***** Text

Just a few months removed from a season that limited games and postseason on the high school level and wiped out middle school play, Sequim High volleyball coach Jennie Webber Heilman said she wasn’t sure what to expect this fall.
“We were worried about numbers,” she said last week. “(But) they kept showing up. Where were they this summer when we were having open gym?”
Rather than facing a roster shortage like several other SHS fall programs, Wolves’ volleyball saw 35 girls turn out for spots on varsity, junior varsity and C-teams.
The 2020-21 Wolves ran up a 10-3 mark and, despite losing a number of key players to graduation, return a number of players with ample varsity experience.
“We have a good core of seven who played (varsity),” Webber Heilman said. “But we’re trying to figure out some positions.”
Back is junior Kendall Hastings, who led the team in kills (163) and blocks (29) on the way to earning first team all-Olympic League honors.

**********
***** Study material

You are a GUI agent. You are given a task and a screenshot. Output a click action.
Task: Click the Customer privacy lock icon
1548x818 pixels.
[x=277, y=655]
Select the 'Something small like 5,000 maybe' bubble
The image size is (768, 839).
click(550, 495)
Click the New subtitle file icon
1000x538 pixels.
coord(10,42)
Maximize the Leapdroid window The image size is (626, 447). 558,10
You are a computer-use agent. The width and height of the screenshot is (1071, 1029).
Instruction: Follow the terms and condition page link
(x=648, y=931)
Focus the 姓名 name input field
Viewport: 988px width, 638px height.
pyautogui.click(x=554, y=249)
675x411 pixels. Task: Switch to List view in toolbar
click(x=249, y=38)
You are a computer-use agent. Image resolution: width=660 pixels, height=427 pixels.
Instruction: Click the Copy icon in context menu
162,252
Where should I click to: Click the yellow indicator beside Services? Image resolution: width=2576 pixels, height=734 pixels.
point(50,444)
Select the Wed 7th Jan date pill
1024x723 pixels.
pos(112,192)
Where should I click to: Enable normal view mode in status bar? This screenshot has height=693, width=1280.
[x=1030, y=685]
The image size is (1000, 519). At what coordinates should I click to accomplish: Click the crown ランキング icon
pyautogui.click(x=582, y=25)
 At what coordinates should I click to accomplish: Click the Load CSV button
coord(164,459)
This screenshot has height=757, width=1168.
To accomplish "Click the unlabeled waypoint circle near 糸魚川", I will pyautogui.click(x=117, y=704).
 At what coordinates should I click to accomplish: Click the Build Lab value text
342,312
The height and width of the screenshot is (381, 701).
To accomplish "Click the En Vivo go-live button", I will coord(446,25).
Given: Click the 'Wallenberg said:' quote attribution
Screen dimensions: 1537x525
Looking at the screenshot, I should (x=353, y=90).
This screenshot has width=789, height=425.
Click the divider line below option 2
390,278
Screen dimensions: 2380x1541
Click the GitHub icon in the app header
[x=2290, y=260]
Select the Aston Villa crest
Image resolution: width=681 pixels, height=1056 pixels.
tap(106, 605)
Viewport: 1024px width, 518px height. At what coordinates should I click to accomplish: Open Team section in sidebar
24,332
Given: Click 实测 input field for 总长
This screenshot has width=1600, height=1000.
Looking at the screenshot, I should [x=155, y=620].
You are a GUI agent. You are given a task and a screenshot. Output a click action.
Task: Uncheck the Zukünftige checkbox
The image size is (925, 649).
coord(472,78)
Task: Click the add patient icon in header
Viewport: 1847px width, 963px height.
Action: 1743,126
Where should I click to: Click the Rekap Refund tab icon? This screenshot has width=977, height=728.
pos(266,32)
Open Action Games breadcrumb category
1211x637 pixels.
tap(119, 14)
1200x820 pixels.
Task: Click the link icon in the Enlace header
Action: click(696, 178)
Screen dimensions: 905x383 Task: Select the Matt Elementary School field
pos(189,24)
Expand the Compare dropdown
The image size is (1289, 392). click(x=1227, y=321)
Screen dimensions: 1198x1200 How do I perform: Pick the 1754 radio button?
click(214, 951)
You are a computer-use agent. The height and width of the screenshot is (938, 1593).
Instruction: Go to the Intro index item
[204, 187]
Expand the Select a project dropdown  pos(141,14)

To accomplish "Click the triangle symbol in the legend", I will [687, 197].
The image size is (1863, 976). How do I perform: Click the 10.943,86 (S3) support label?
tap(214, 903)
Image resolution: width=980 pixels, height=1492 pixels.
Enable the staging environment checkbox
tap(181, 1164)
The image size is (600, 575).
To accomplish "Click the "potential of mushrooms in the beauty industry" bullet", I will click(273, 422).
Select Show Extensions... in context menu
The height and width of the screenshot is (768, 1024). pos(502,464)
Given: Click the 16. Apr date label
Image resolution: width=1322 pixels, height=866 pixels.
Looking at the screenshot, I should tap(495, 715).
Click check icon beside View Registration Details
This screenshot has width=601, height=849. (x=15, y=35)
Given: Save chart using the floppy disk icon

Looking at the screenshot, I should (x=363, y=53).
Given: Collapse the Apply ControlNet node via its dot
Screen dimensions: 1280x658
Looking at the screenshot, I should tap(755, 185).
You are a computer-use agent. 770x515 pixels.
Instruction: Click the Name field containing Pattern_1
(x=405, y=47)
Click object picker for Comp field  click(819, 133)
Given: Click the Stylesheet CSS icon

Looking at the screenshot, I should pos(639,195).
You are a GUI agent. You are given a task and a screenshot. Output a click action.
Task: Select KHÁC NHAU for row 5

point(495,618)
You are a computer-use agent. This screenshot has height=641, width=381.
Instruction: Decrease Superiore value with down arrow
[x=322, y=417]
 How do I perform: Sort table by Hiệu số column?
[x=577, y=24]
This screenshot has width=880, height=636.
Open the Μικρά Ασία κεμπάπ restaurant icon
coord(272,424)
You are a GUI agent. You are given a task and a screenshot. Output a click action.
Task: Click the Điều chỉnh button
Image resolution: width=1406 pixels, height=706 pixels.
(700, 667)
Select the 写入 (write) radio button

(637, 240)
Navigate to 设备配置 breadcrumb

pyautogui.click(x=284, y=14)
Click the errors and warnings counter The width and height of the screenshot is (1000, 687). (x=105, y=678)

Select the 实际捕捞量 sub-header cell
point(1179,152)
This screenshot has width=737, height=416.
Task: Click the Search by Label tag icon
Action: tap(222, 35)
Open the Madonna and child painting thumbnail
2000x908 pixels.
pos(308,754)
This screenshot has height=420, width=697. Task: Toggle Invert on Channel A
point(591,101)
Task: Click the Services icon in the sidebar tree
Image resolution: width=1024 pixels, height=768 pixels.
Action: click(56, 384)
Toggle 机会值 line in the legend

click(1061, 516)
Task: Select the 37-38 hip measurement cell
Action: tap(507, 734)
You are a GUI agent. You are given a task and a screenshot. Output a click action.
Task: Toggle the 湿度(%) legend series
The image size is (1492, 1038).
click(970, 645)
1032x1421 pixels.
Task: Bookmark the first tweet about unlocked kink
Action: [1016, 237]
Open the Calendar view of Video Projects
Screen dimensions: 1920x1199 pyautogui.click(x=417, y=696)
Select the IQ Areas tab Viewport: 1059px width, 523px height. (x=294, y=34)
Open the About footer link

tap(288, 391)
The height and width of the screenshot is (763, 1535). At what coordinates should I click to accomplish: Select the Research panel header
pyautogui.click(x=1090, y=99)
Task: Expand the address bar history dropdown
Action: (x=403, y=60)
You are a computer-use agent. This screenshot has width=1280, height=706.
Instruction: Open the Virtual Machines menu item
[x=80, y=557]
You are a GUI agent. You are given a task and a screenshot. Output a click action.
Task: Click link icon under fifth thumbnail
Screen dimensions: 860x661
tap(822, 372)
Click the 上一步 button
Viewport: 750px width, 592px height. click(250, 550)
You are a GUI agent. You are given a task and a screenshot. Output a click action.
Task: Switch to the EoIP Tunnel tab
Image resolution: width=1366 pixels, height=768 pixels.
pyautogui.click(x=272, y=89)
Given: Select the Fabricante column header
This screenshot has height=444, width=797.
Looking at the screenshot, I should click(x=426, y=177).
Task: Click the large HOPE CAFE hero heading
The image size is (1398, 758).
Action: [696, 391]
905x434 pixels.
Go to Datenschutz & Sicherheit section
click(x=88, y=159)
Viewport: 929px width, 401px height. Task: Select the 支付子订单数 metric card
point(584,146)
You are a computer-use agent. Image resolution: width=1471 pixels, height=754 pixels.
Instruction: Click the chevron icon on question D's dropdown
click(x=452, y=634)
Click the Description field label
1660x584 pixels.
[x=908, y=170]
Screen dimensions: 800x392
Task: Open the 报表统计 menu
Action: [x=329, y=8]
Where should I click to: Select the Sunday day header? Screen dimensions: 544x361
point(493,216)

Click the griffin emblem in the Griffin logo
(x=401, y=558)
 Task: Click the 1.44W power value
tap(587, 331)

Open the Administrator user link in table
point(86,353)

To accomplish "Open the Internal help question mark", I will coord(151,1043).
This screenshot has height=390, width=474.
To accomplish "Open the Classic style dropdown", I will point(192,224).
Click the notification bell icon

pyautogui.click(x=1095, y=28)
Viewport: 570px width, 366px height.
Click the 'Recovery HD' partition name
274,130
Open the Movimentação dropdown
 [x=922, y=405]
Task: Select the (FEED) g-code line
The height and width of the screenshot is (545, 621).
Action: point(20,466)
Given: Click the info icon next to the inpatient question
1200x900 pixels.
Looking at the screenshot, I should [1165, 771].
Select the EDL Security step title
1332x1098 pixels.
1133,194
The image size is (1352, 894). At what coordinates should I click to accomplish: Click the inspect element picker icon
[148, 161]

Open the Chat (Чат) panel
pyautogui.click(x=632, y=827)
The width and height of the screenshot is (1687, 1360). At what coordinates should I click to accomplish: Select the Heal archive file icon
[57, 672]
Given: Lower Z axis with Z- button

**********

*Activity*
Carry on the Sequim High volleyball article, starting after its last sentence. The material has nothing to do with the text.

*Result of this task*
Also back is do-it-all sophomore Jolene Vaara, who last season played middle outside hitter, opposite side and setter — everything except libero (defensive specialist).
“For a young player, that’s pretty amazing,” Webber Heilman said.
Vaara had 45 kills and eight blocks as a freshman.
Also back are seniors Allie Gale, Jordan Hegtvedt and Mallory Morey. Gale had a team-high 107 digs and fourth-best 25 aces while Hegtvedt added 85 digs and a 94.5 percent serve percentage, third-best on the squad. Morey chipped in 13 assists (second on the team), 22 kills and six blocks.
Webber Heilman said she’s still looking for the best spot for Gale, whom the SHS coach notes “she’s pretty competitive; she wants to win.”
Sequim has some tough servers in the lineup, Webber Heilman noted, in particular Gale, Morey and Hastings.
The Wolves look to replace a number of key players lost to graduation, notably four-year starter Kalli Wiker and Amanda Weller, both first team all-league selections, along with all-league second teamers Jessica Asselin, McKenna Hastings and Jayla Julmist.
To that end, Webber Heilman said, Sequim will look to returners Lyndsay Swanson and Kelsey Bergeson , and newcomers Jordan Kidd and Nichole Tiemeyer.
“We will probably will have some swing players (from JV to varsity),” Webber Heilman said.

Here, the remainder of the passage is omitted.